Maternal diabetes causes coordinated down-regulation of genes involved with lipid metabolism in the murine fetal heart.

Maternal diabetes is associated with increased transport of lipids to the fetus and increased risk of hypertrophic cardiomyopathy in the fetus. During fetal life, the heart normally has limited capacity to use lipids as fuel; and, at least in adults, cardiac lipid accumulation may lead to cardiomyopathy. Postnatally, lipid supply is increased when the offspring begins to suckle. We examined offspring from hypoinsulinemic Ins2(Akita) mice to assess whether maternal diabetes results in fetal myocardial hypertrophy and triglyceride accumulation and compared these with fetal hearts collected postnatally. On embryonic days 16 to 19, the fetal heart weight and triglyceride content were similar in offspring from Ins2(Akita) and nondiabetic wild-type mothers. The heart expression of lipid-metabolizing genes (peroxisomal proliferator-activated receptor alpha, lipoprotein lipase, fatty acid translocase, and fatty acid transport protein 1) was reduced in offspring from Ins2(Akita) mothers with high blood glucose levels and were closely intercorrelated, suggesting coordinated down-regulation.
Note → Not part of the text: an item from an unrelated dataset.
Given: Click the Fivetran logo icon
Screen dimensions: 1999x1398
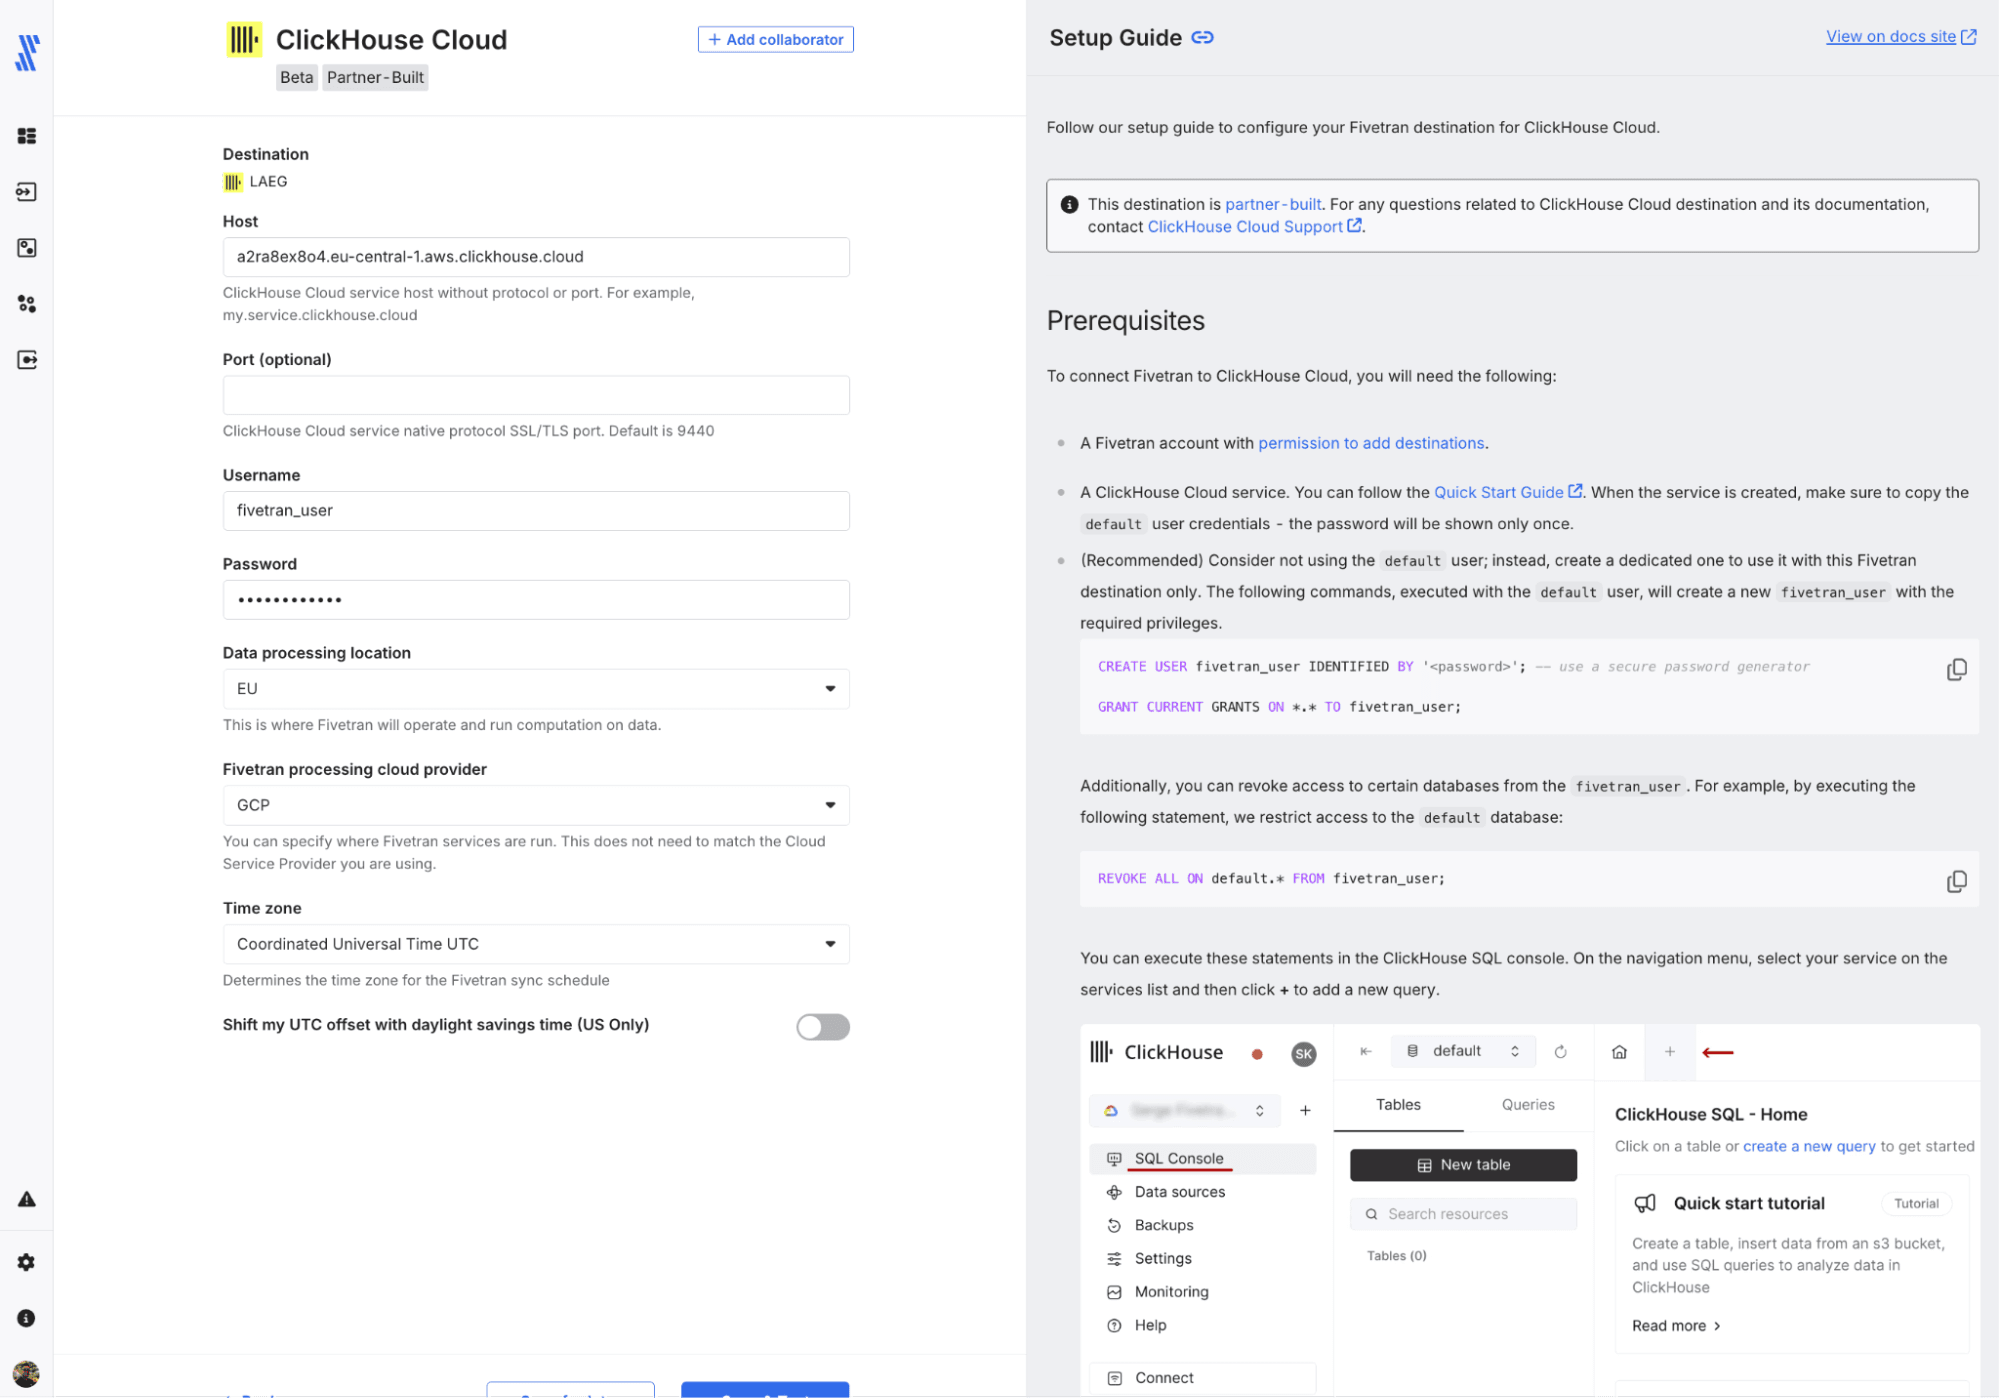Looking at the screenshot, I should click(x=27, y=52).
In contrast, on day 1 postnatally where the lipid availability to the heart is markedly increased, heart triglycerides and expression of several lipid-metabolizing genes (including lipoprotein lipase and fatty acid transport protein 1) were increased in offspring from wild-type mice. The results suggest that maternal type 1 diabetes mellitus in Ins2(Akita) mice does not cause cardiac hypertrophy or triglycerides accumulation in the fetal heart, possibly because of a coordinated down-regulation of genes controlling fatty acid uptake.